West Coast Access and Clark Clinging On
Can B.C. Premier Clark cling to her majority and give Albertans access to new markets?
The results of last night’s British Columbia election are in. As of now, the Liberals have claimed 43 seats, which is just one seat shy of a safe majority. Sitting at 41 seats, the NDP are a close second, and in dead last is the Green Party with a measly 3 seats.
Sounds surprising, but the only party that should be celebrating this year's BC election is the Green Party. At first glance the party lost by a landslide, but in actuality, they currently hold the most power.

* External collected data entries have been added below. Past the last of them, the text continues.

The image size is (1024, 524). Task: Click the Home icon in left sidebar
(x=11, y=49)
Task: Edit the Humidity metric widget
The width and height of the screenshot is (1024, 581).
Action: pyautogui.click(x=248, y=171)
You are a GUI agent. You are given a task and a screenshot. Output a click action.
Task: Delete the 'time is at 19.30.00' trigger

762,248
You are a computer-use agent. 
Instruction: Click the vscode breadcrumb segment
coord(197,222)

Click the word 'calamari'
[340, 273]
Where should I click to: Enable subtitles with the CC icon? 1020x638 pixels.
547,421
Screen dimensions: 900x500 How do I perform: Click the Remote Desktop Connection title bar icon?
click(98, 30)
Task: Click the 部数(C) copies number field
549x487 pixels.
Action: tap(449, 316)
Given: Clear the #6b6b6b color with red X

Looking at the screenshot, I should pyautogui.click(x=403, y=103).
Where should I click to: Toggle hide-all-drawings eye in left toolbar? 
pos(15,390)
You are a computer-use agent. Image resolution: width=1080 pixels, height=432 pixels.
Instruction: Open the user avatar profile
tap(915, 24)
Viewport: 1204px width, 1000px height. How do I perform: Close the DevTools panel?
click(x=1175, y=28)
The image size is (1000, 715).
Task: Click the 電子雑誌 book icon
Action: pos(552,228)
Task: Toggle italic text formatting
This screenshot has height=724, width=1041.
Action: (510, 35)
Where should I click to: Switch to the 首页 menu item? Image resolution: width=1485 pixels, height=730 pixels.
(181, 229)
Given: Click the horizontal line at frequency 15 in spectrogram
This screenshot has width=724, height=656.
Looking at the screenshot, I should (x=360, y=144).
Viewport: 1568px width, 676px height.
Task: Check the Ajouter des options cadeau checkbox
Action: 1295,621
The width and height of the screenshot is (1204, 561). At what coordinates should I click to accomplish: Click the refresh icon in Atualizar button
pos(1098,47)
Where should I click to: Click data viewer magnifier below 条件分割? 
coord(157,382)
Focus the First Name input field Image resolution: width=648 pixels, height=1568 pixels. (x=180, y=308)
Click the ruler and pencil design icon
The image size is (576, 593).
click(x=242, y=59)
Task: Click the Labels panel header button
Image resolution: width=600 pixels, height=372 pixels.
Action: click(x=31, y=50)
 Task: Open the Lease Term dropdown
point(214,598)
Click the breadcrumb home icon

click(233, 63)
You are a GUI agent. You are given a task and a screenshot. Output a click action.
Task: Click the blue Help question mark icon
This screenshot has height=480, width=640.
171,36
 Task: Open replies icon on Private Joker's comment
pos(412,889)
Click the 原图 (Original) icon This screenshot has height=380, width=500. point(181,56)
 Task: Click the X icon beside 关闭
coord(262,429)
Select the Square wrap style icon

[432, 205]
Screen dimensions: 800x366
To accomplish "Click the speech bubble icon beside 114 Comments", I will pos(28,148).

Why? Well this rare occasion is commonly referred to as coalition. Coalitions exists when two parties join forces to outnumber the party in power. Which means, the NDP haven’t lost the race yet and have an opportunity to steal Liberal leader Christy Clark’s seat from beneath her. Will the minority stick or will a coalition transpire? Well, the last time BC had a minority government in power was 65 years ago, odds are, a deal is underway.
Broken Down Even More.
Depending on which way things teeter will have a big impact on Alberta. During their campaigns both the Green and NDP parties were adamant that no pipelines be built across B.C. Liberal premier Christy Clark and the Federal Government have already agreed to the Kinder Morgan Trans Mountain Pipeline, but this coalition could stop the pipeline and international access in its tracks. Alberta will be sitting on pins and needles waiting for the outcome.
Can B.C. Premier Clark cling to her majority and give Albertans access to new markets? Or will the coalition mean an end to a west coast pipeline?